# YOUR OBJECTIVE:
Down to the last line, print the entries below exactly, and keep every picture out of the copy.

Stored data

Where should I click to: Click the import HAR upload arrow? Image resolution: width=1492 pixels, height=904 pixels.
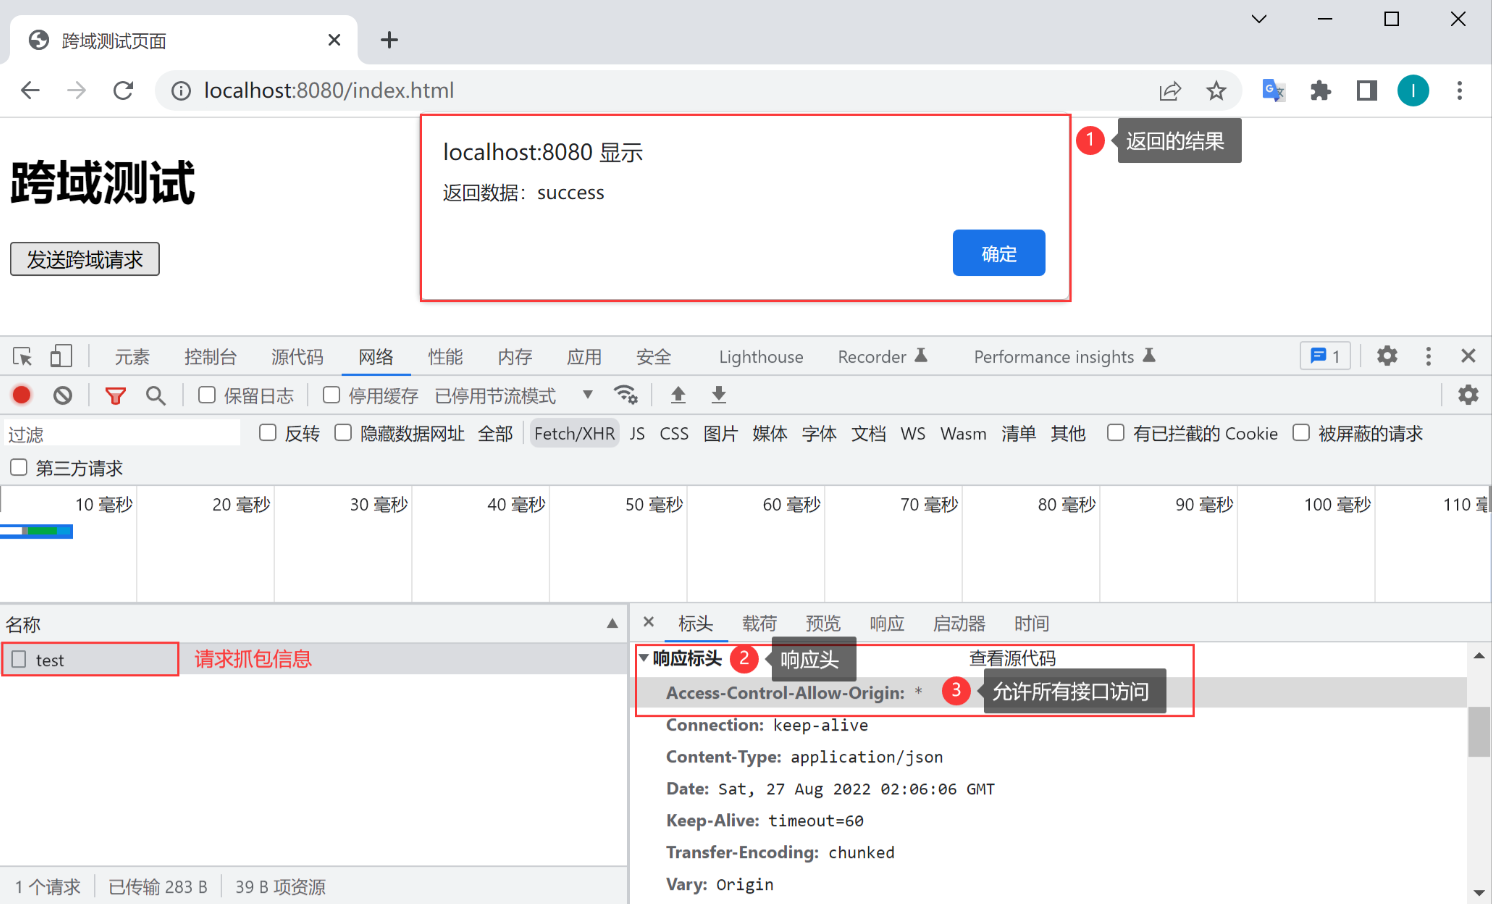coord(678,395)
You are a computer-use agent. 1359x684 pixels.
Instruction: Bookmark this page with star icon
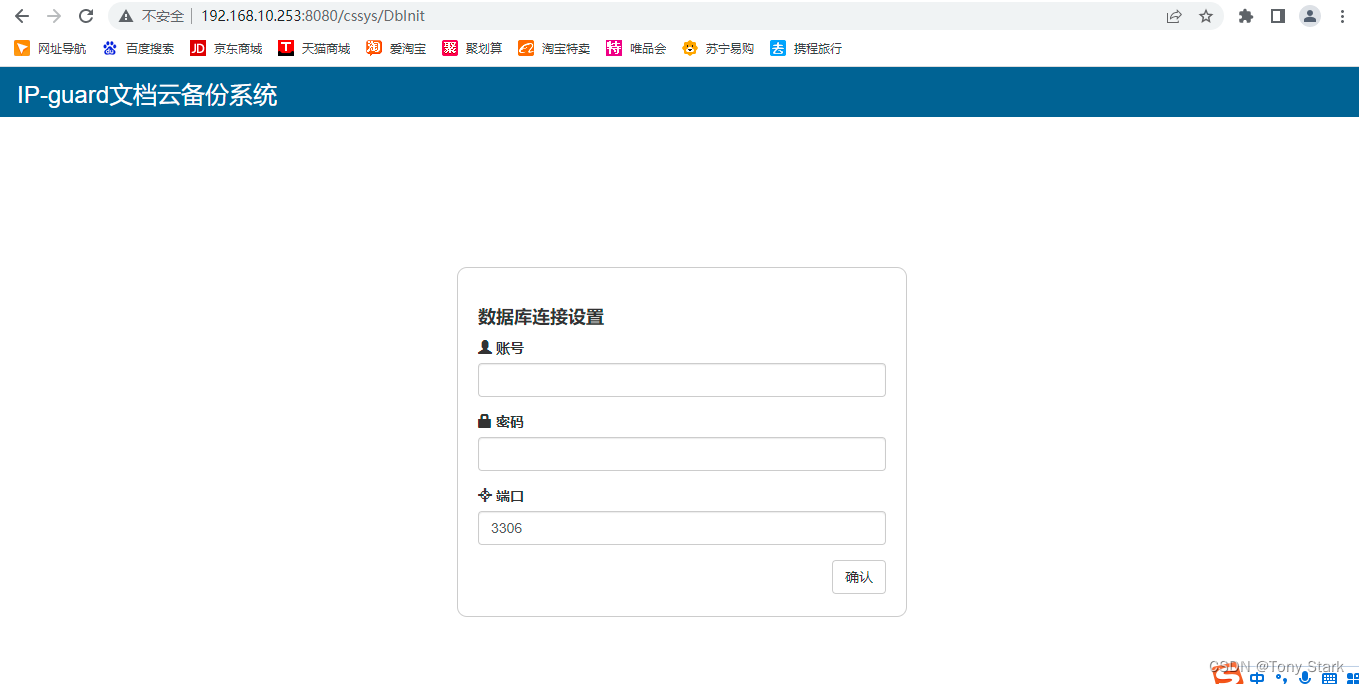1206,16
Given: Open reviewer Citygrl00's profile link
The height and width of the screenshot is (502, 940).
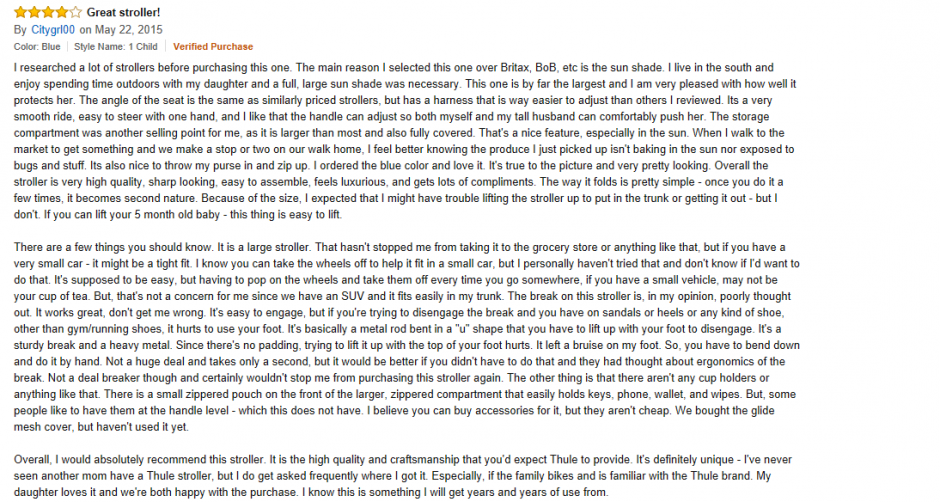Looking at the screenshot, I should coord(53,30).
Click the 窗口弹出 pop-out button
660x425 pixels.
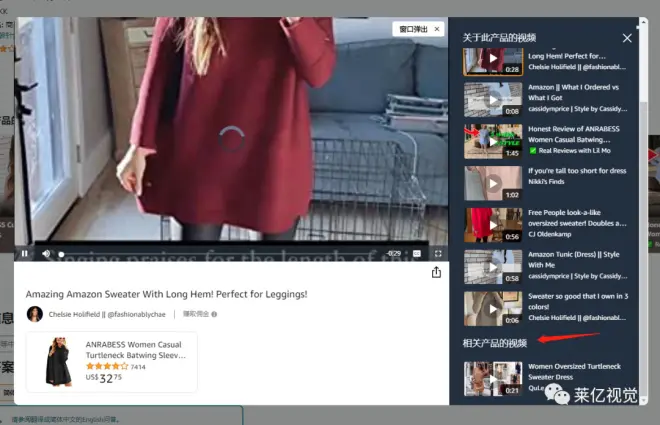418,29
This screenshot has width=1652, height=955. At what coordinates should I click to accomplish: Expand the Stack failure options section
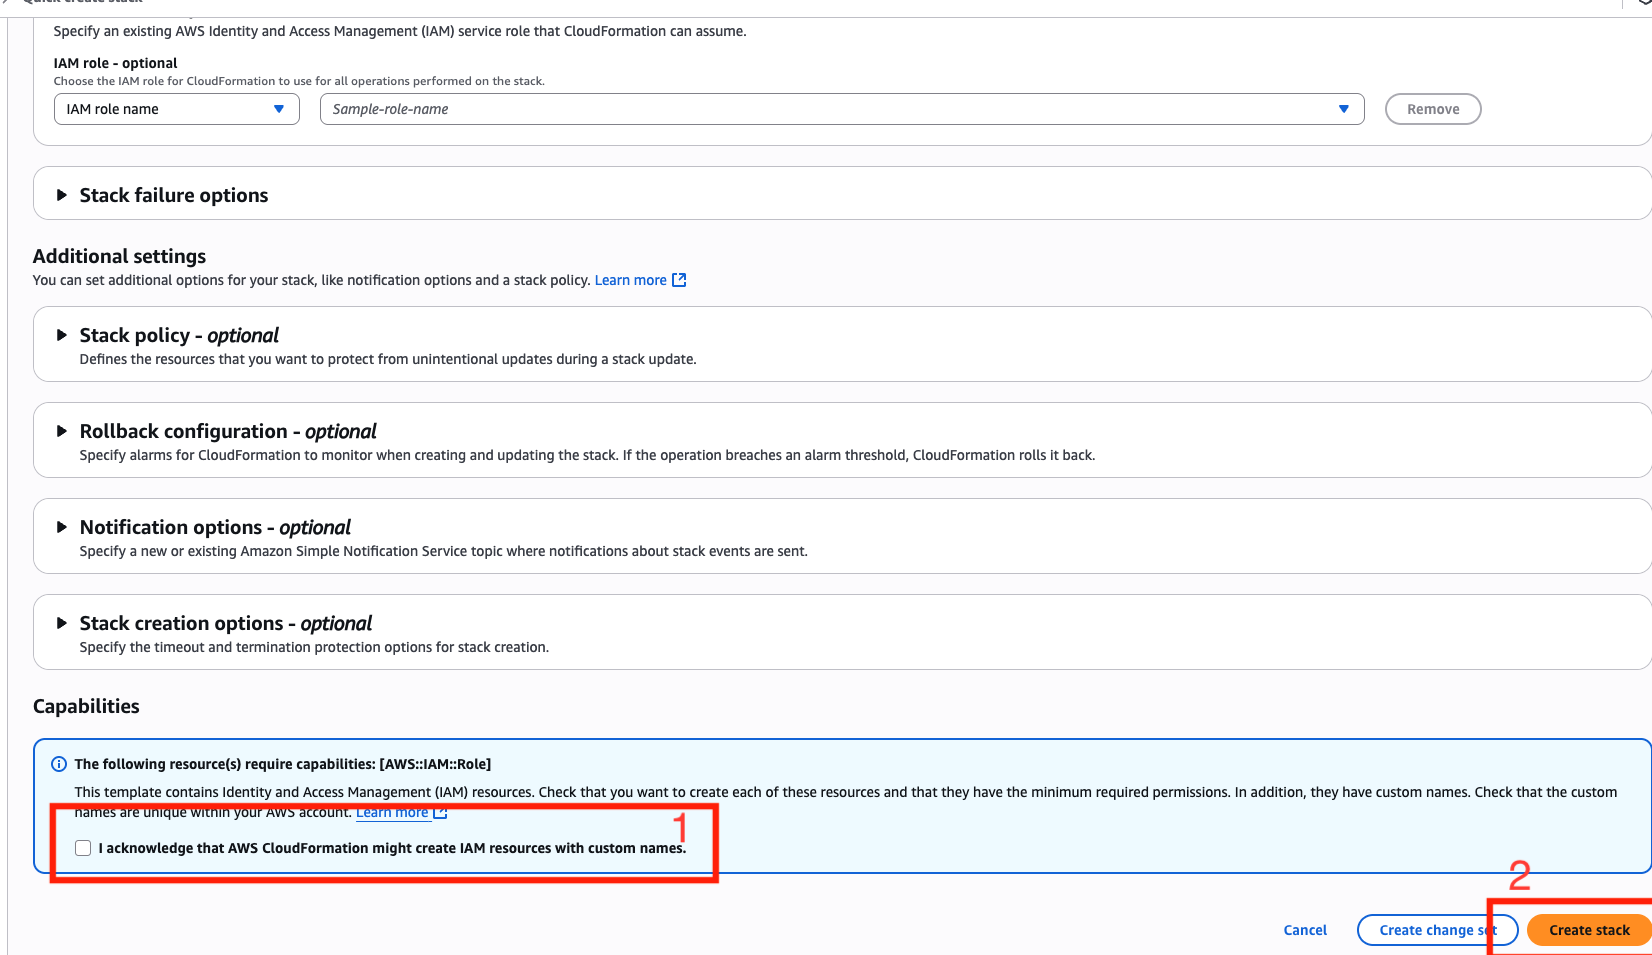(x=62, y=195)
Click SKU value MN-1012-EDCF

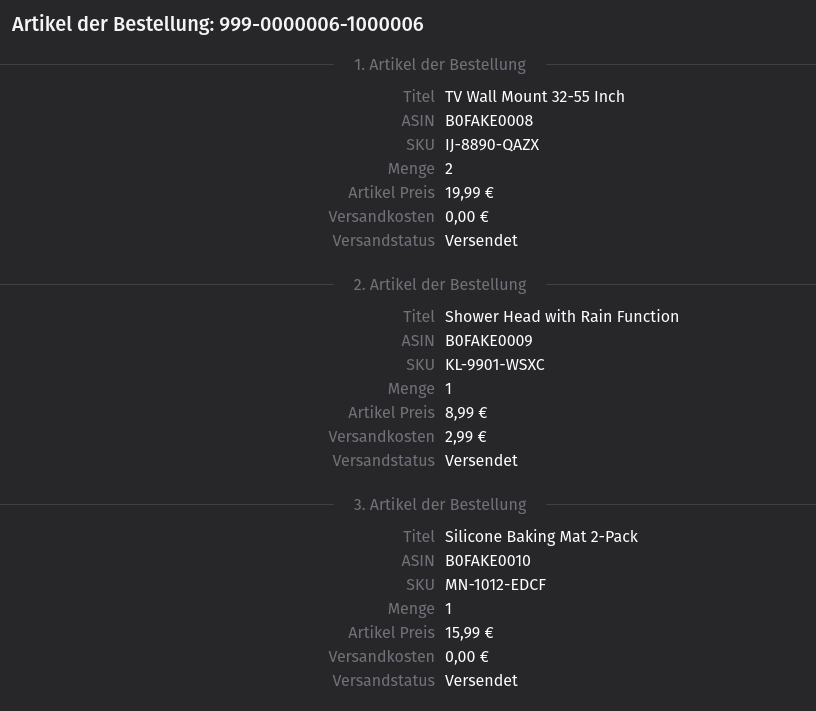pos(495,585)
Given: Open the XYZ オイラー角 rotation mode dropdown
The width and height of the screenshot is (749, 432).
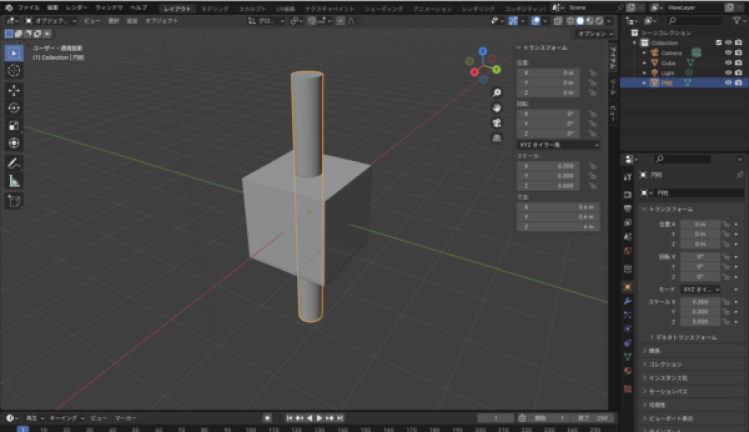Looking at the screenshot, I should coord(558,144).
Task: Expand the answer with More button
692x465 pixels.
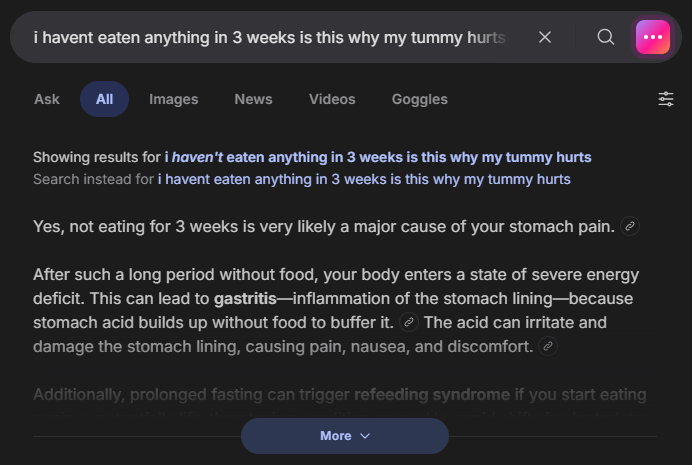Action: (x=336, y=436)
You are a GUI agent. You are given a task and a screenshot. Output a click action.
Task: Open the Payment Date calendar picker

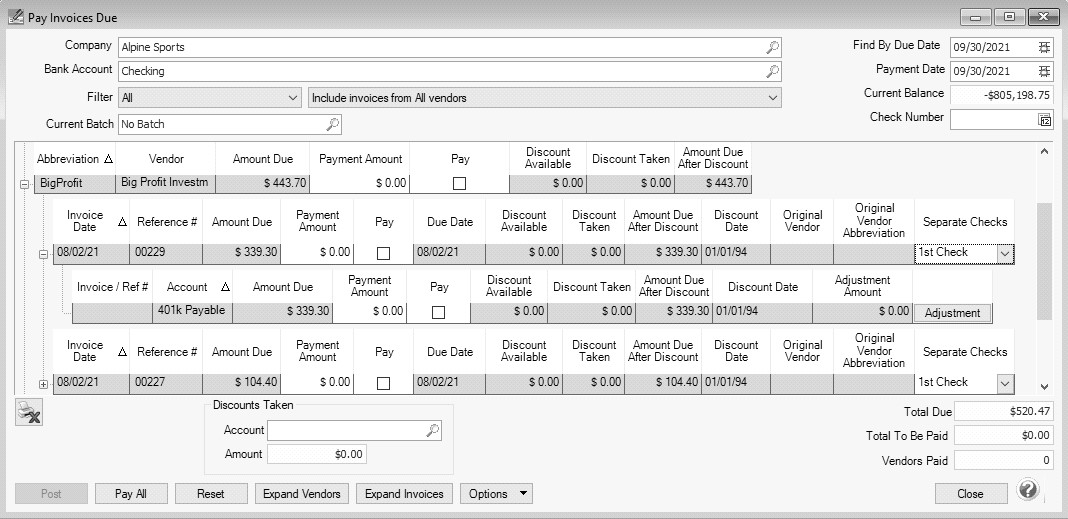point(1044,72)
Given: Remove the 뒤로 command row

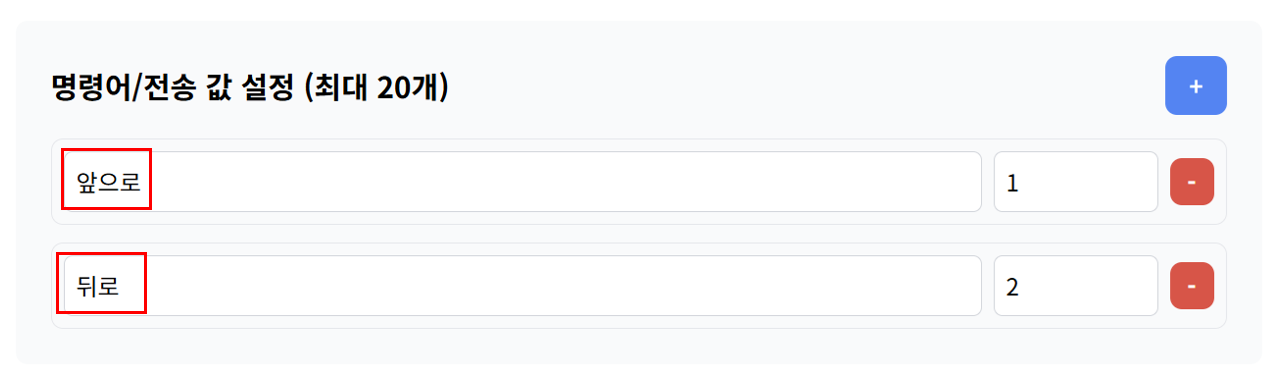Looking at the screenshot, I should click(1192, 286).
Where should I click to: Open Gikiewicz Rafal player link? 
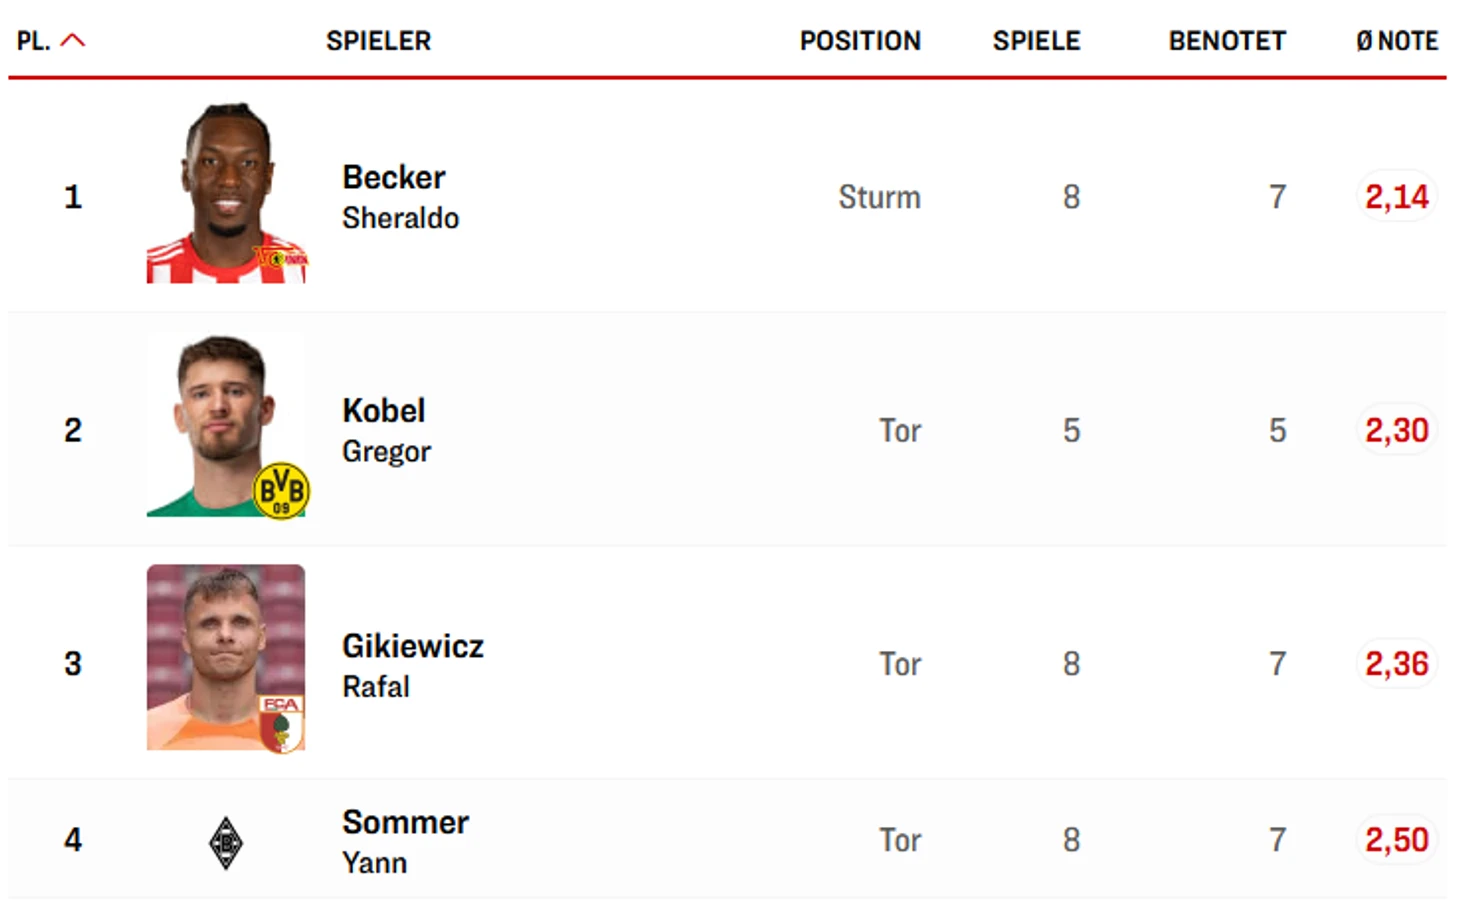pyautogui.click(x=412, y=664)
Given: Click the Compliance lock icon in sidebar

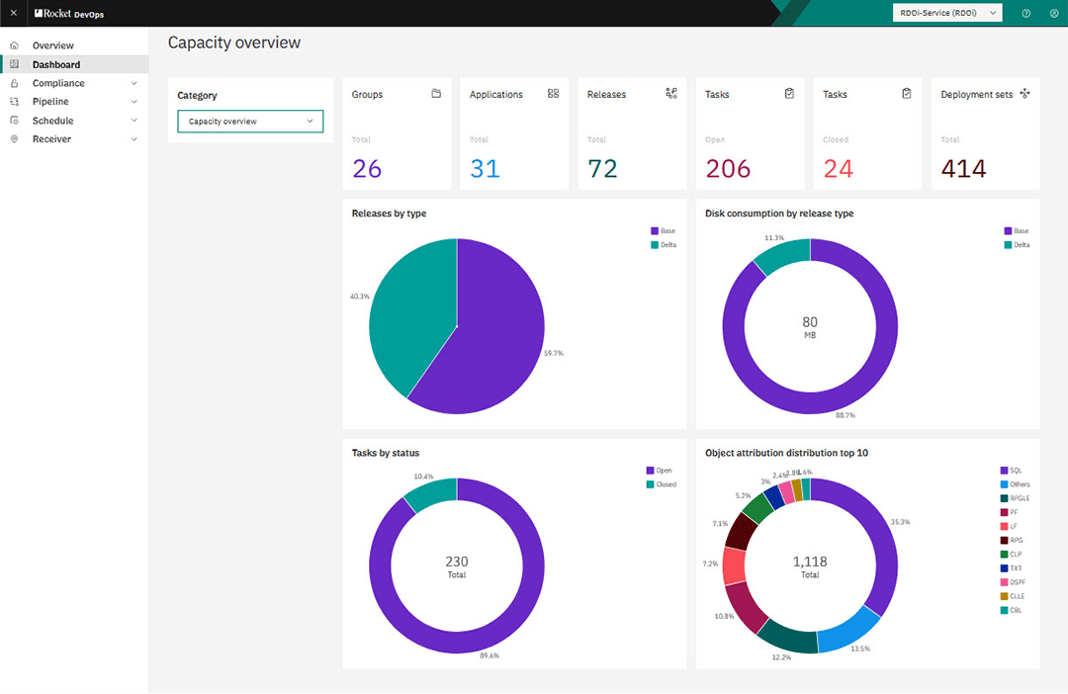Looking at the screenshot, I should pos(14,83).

# FINISHED TASK:
Where should I click to: Click the import HAR upload arrow? Image resolution: width=1492 pixels, height=904 pixels.
coord(678,395)
You are a computer-use agent. 1359x684 pixels.
Instruction: Bookmark this page with star icon
1206,16
Given: Open reviewer Citygrl00's profile link
The height and width of the screenshot is (502, 940).
Looking at the screenshot, I should coord(53,30).
Click the 窗口弹出 pop-out button
660x425 pixels.
418,29
This screenshot has width=1652, height=955. At what coordinates should I click to accomplish: Expand the Stack failure options section
(x=62, y=195)
Click SKU value MN-1012-EDCF

pos(495,585)
Given: Open the XYZ オイラー角 rotation mode dropdown
The width and height of the screenshot is (749, 432).
Looking at the screenshot, I should coord(558,144).
Task: Expand the answer with More button
692x465 pixels.
Action: (x=336, y=436)
You are a GUI agent. You are given a task and a screenshot. Output a click action.
Task: Open the Payment Date calendar picker

point(1044,72)
Given: Remove the 뒤로 command row

Looking at the screenshot, I should click(1192, 286).
Where should I click to: Open Gikiewicz Rafal player link? 
pyautogui.click(x=412, y=664)
Given: Click the Compliance lock icon in sidebar

Looking at the screenshot, I should pos(14,83).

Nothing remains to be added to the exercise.